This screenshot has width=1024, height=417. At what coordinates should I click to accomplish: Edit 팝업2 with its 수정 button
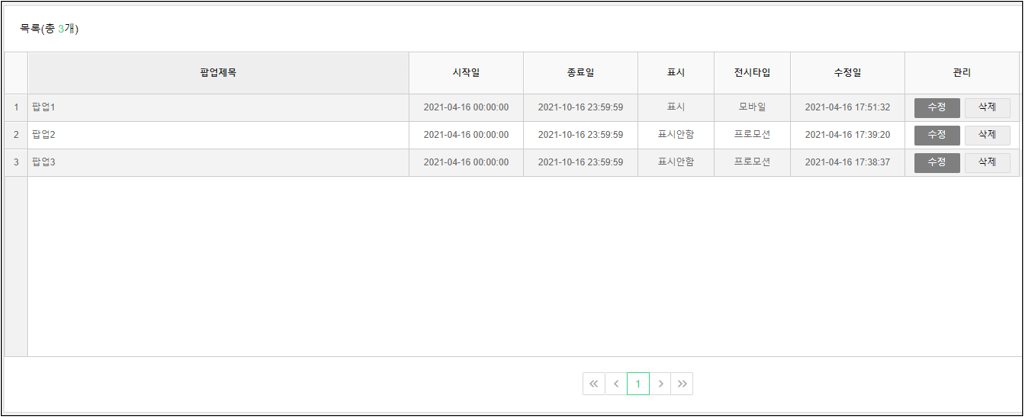pos(937,135)
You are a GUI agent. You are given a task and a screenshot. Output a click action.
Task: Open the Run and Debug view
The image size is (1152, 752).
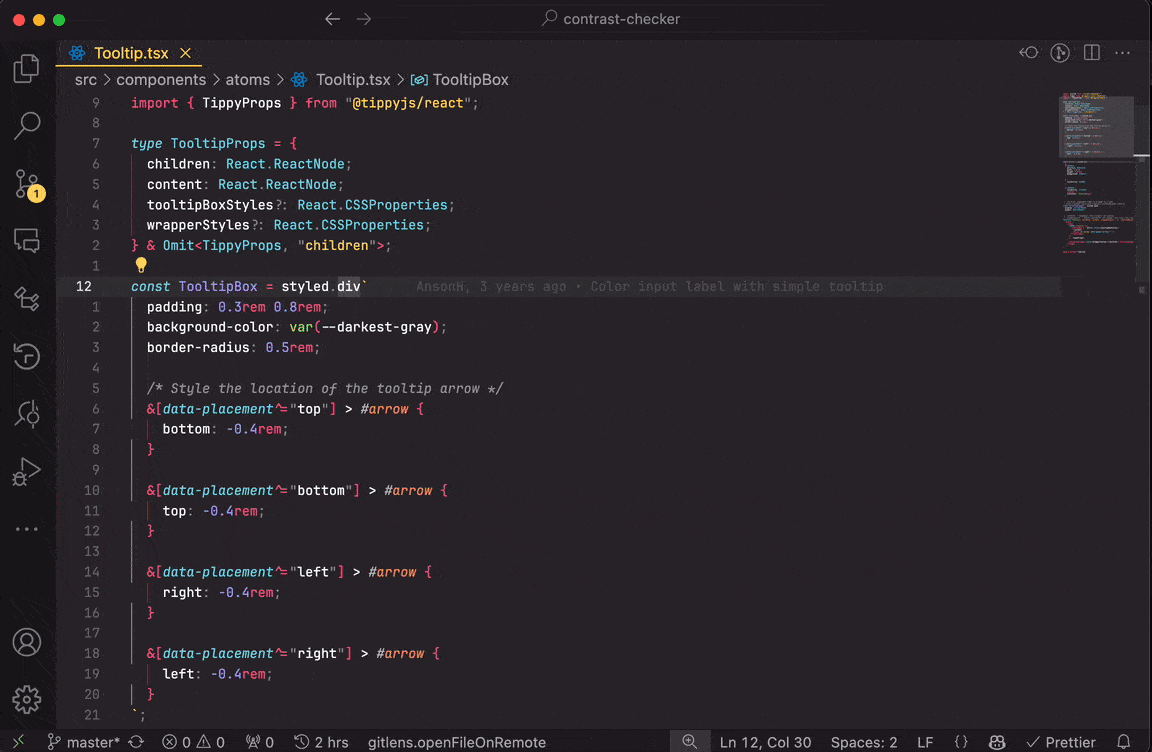click(x=27, y=470)
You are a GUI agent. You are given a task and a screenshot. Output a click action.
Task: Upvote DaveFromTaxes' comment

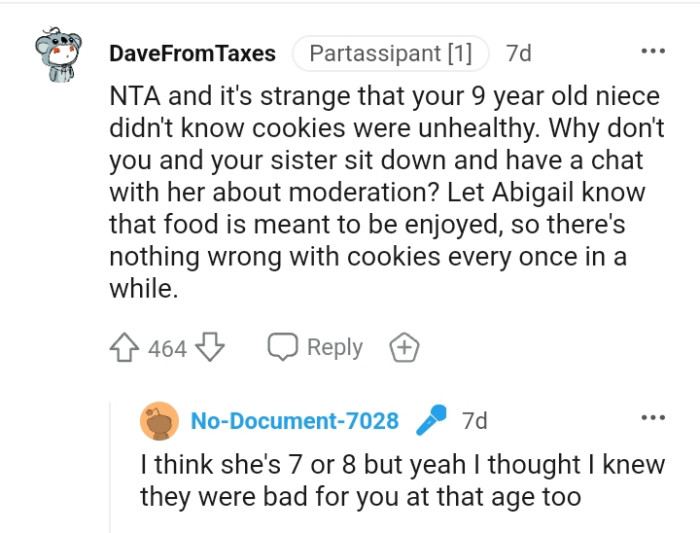[125, 348]
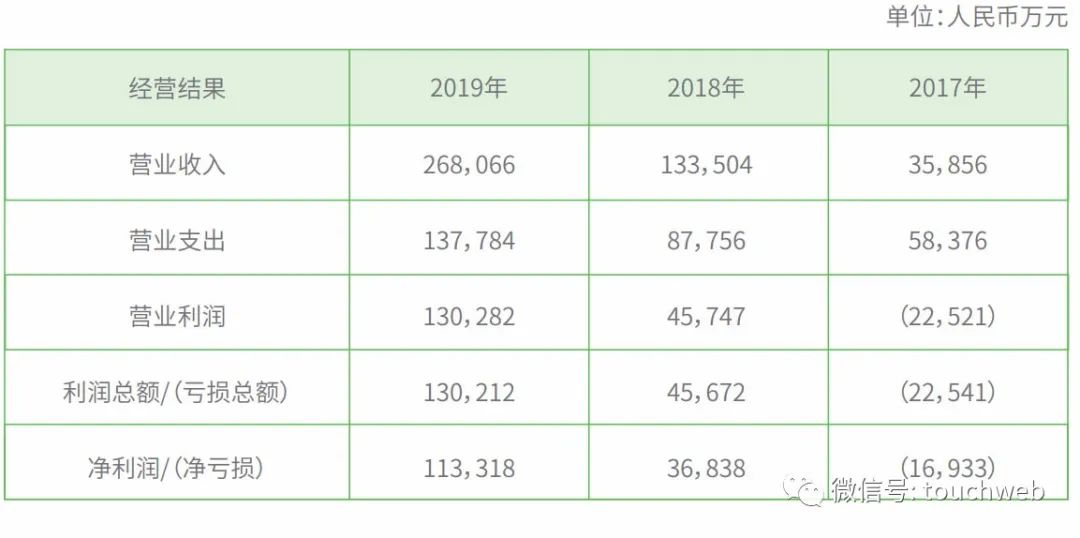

----

TASK TO COMPLETE. Pictures excluded, set down all the entries exactly.

EXPECTED ANSWER.
This screenshot has width=1024, height=417. At what coordinates should I click to accomplish: Edit 팝업2 with its 수정 button
pos(937,135)
You are a GUI agent. You are given a task and a screenshot. Output a click action.
Task: Open the Run and Debug view
The image size is (1152, 752).
click(x=27, y=470)
You are a GUI agent. You are given a task and a screenshot. Output a click action.
Task: Upvote DaveFromTaxes' comment

[125, 348]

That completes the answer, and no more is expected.